Research Ethics Roundup: New restrictions on the research use of animals in Italy, NIH considers validating key results, and more

by Maeve Luthin, JD, Professional Development Manager

In recent days, much has been happening in the research world, both within the US and abroad. Travel around the world from the comfort of your own desk with this edition of Research Ethics Roundup!

Detachment: How Can Scientists Act Ethically When They Are Studying the Victims of Tragedy, such as the Romanian Orphans? Investigators detail how they constructed the ethical parameters and experimental design of the controversial Bucharest Early Intervention Project, a randomized controlled trial that compares the physical, psychological, and cognitive development of orphaned Romanian children placed in foster care with those placed in institutional care.

Italian Parliament Approves Sweeping Restrictions to Use of Research Animals: The Italian parliament approved legislation that puts extreme restrictions on the use of nonhuman primates, dogs, and cats in research; it also forbids the use of animals in research areas such as xenotransplantation. The European Union (EU) may challenge these measures, as they contradict a 2010 EU directive that covers the protection of animals for scientific purposes.
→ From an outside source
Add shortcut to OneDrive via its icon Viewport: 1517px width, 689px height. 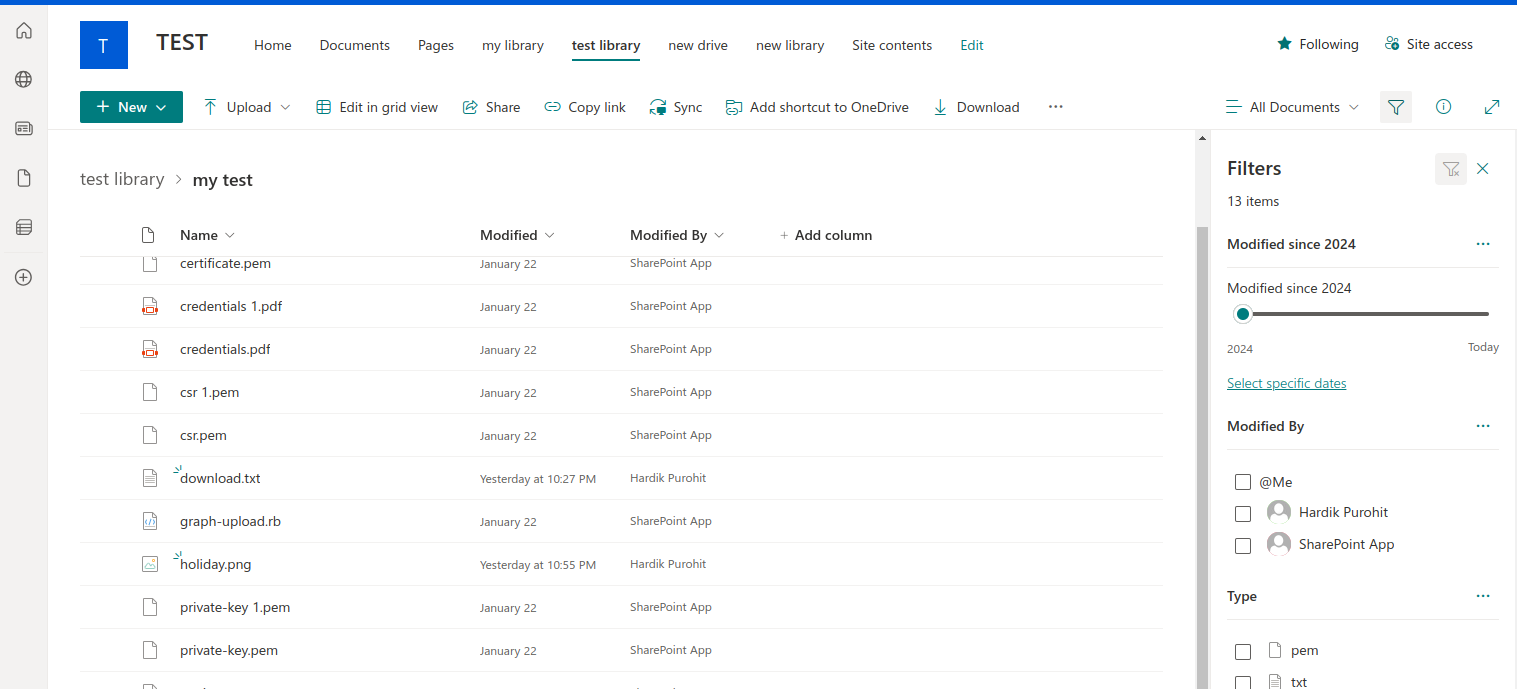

NIH Mulls Rules for Validating Key Results: Senior National Institutes of Health (NIH) officials are considering adding a reproducibility requirement to certain grant applications for foundational projects that are likely to lead to clinical trials. Such verification may be performed by independent laboratories. Also under consideration is a proposal to bring greater scrutiny to the peer review process.

‘Informatics’ Helps Doctors Unlock Medical Mysteries in Mounds of Data: Biomedical informatics allows investigators to analyze and organize digital data sets, creating a standardized pool of knowledge that researchers can mine in their efforts to diagnose, understand, and cure diseases. Informatics professionals use traditional quantitative analyses alongside such tools as predictive modeling in their efforts to develop the data in meaningful ways.

 
 

Apes Need Vaccines, Too: John VandeBerg, the director of the Southwest National Primate Research Center argues that NIH’s recent decision to retire most chimpanzees from research will effectively halt the development of vaccines that may save wild chimpanzees and gorillas from extinction. High percentages of the wild great ape population die from such diseases as the Ebola virus, chimpanzee AIDS, and human respiratory illnesses.

How to Cure a Bubble Boy: Small clinical trials for new gene therapies have begun in the United States, a decade after research stopped due to the link between the treatment and leukemia. Researchers have developed innovative ways to deliver and install genes without replicating cancer cells, and subjects enrolled in small pilot studies in the US, England, and Italy have so far shown no signs of cancer.